_Work to do:_ Rewrite the data below with "Click" replaced by "Tap" and everything else unchanged. Leave the pictures out of your answer.

Data for locating text and elements
<<<<

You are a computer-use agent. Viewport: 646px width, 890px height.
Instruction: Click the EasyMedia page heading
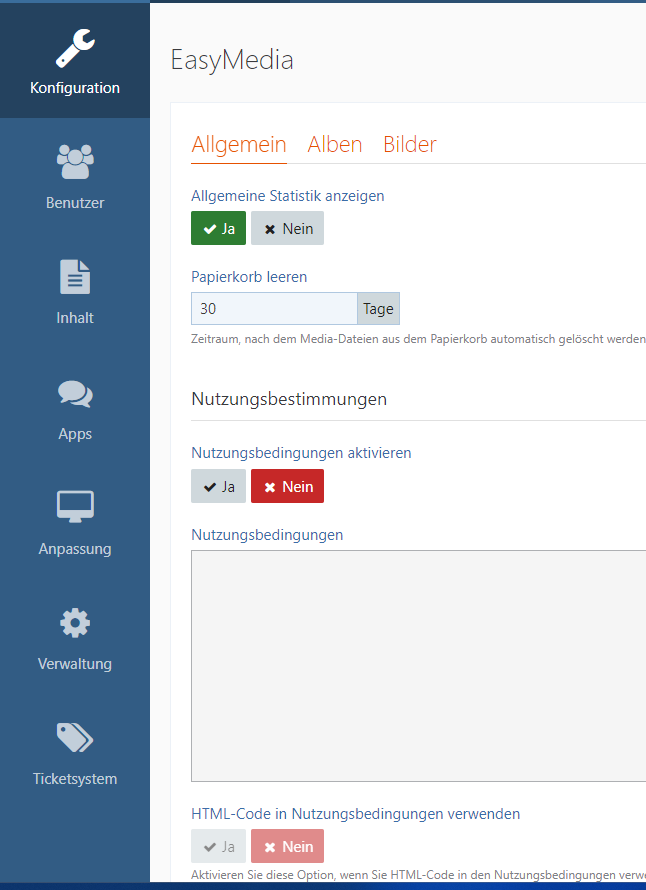coord(232,60)
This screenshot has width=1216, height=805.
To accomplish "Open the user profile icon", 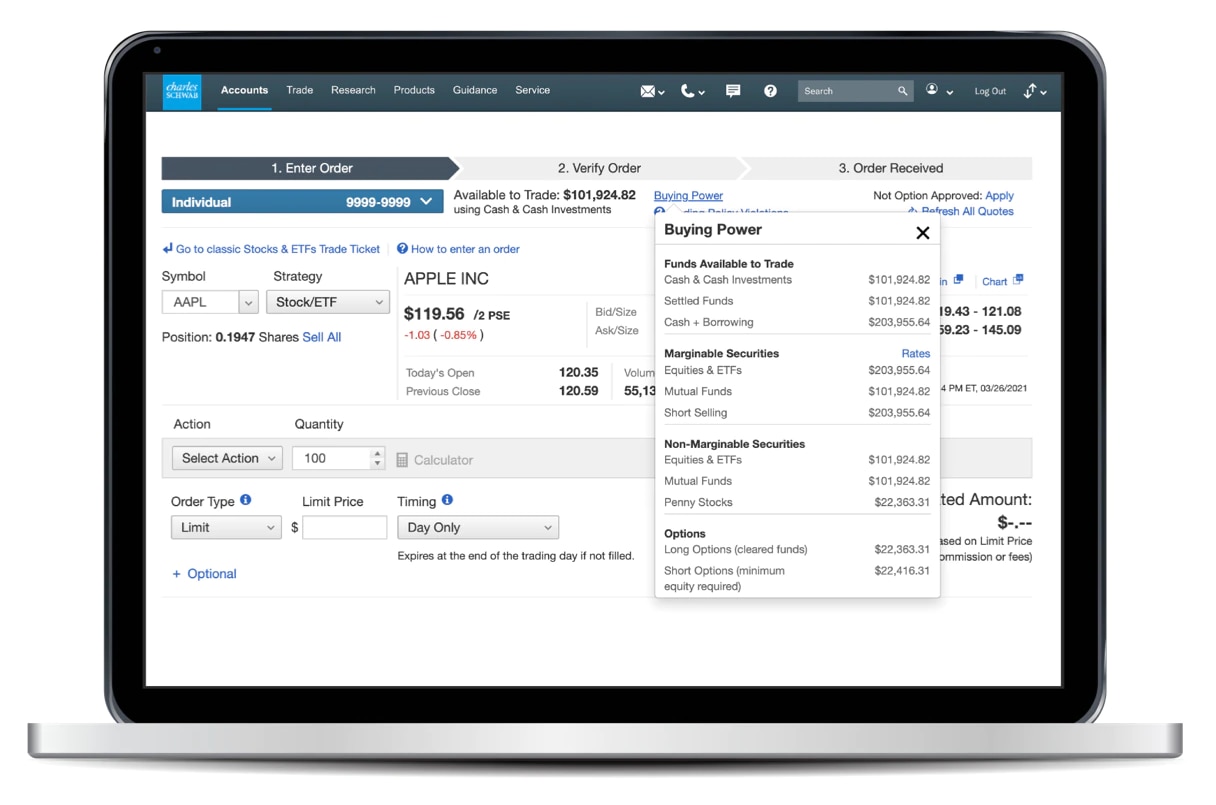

>>>>

_Exercise result:_
You are a computer-use agent. Viewport: 646px width, 890px height.
Instruction: Tap the EasyMedia page heading
coord(232,60)
This screenshot has width=1216, height=805.
To accomplish "Open the user profile icon", 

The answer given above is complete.